Sunday, December 20, 2009

Humbled....


The last couple weeks have been amazing, I have been meeting the most incredible people, so many inspired souls on missions of their own... so many striving towards expanded personal growth, honoring their own health and beauty, deepening their connection to their planet and all those who live upon it.
I am not the most social creature. I can be shy around new people, of which many are entering my life right now in this place of growth. I am quiet by nature, unless I have something real to say and then I can be quite fierce and direct. The social networking part of business always presents a challenge to me.
I believe in what I am doing, am confident in my skills and the importance of the journey I am on. But talking to people about it... explaining just WHY this is so necessary, why change is vital, why healthy beauty as I wish it encompasses so much more than looking pretty for a night out. What gives me the authority to educate on these things? What credentials do I have that allow me the ability to charge fees for my time and services? Because this is such a passion, I struggle with the business part of things, with the technical side of relating all of this into concise words and plans and a bottom line.
A woman in full support of me asked the other day, what can I tell my clients about you? How can I explain what makes you different? Another asked, where were you trained? I feel the need right now to be open.
To the first, I wrote the following in an email.

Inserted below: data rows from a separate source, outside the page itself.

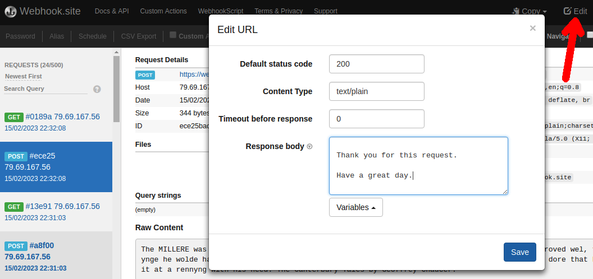Click the GET badge of request #0189a
Screen dimensions: 593x279
(x=13, y=117)
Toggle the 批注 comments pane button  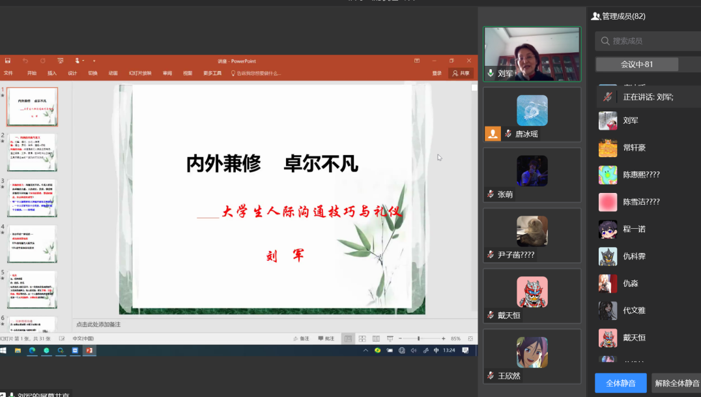click(x=326, y=338)
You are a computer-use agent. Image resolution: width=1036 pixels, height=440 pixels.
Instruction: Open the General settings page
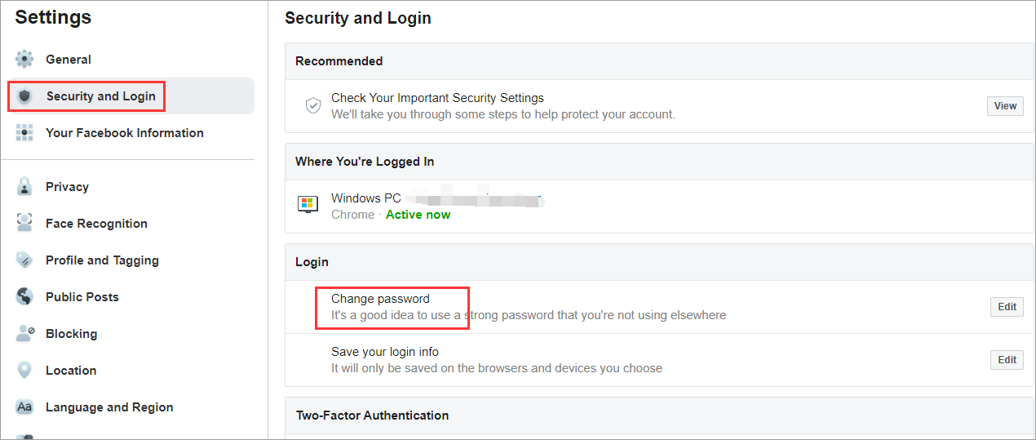[69, 60]
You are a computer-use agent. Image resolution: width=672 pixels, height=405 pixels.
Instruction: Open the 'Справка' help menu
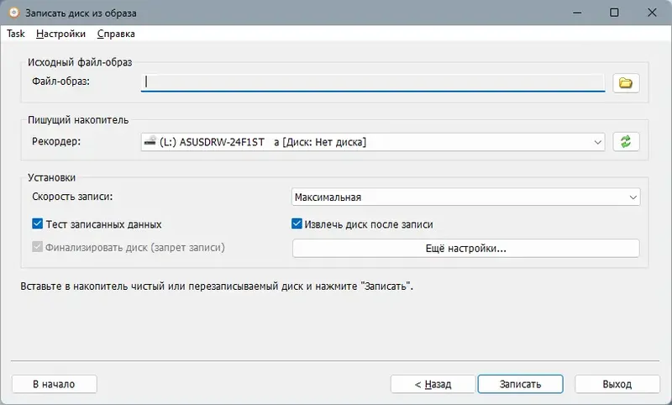coord(116,34)
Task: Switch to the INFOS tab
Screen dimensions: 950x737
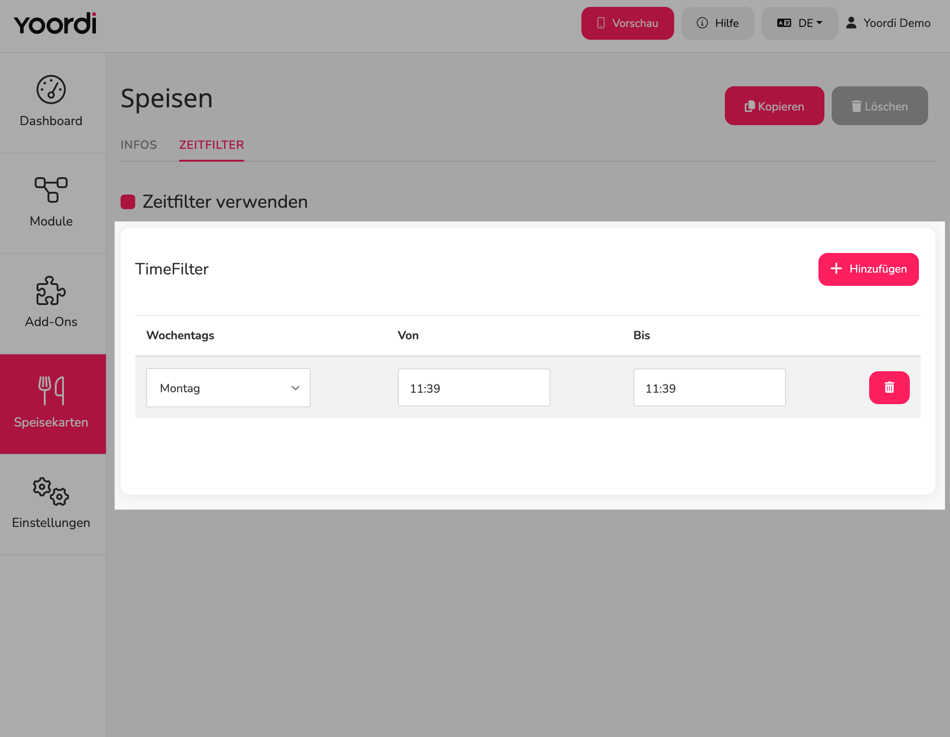Action: pyautogui.click(x=139, y=145)
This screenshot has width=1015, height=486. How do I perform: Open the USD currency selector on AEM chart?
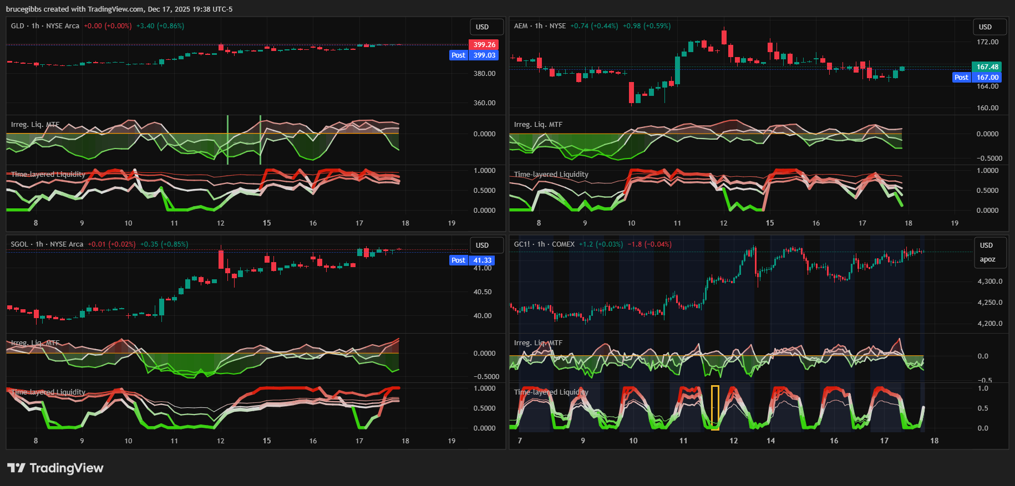pos(985,27)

The truth is that there is no standard for this. I am exploring a territory that is fairly new, at least to the mainstream and certainly to the entertainment industry. I had to create my own standard, my own set of rules. I utilize the SkinDeep Database regularly to keep ingredients in check and to establish some kind of set guideline so as to not let things slide or get lax when I find products I love that are ALMOST clean enough to use and endorse. Research has become a regular part of my everyday. I am the first to admit that I know just a sliver of what there is to know. I am not a chemist. I do not have a formal eduction on these subjects. I am not licensed or certified or regulated because there is no standard for what I do. There is no guideline that says where to go from here for me. This is a new venture. What I know, I know because I researched it on my own, with other people who know more than I do, by reading, by talking to others, by trial and error, by having lived and worked as a model and in the beauty industry for the last decade. I was a standard makeup artist years ago. I know this world thoroughly in the practical sense. I do struggle with words, with having the facts to state to make information palatable and retain-able when I am speaking on this subject. This is far from the easy part for me. I fumble all the time when questioned. There are so many in this community that are incredibly well versed and know far more than I do in the technical sense. I welcome their questions and their intensity. I do get intimidated, but it drives me as well to continue to learn. I am a makeup artist. My roots are deeply green. I have passion that drives me. This is something I care about intensely. Time will provide credibility for me, time to establish more information and a deeper understanding of it so I can communicate it with ease, time to establish a clientele as invested as I am, time to re-build a book that stands on it's own even without the tag of green, time to line up the business with the heart and bring it to a successful place where I can prosper as a business woman as well as a caring partner in the search for a healthier way of approaching beauty.
There is a very large hill to climb in front of me but I embrace the challenge.
I very much welcome your input. It is people like you, like the others I have been meeting lately, all coming together that make scaling mountains possible for all of us.

3 comments:

  1. Best of luck to you! I wish more people would broaden their perspectives and try to live and work with greater awareness of how they impact the people and spaces around them.

    ReplyDelete
  2. I'm sure you're closer than you think to the meaning of 'beauty is more than just skin-deep'. Your goodself speaks louder than 'credible' piece of paper or what not. Don't stop writing! Continue your virtuous quest this 2010 and beyond.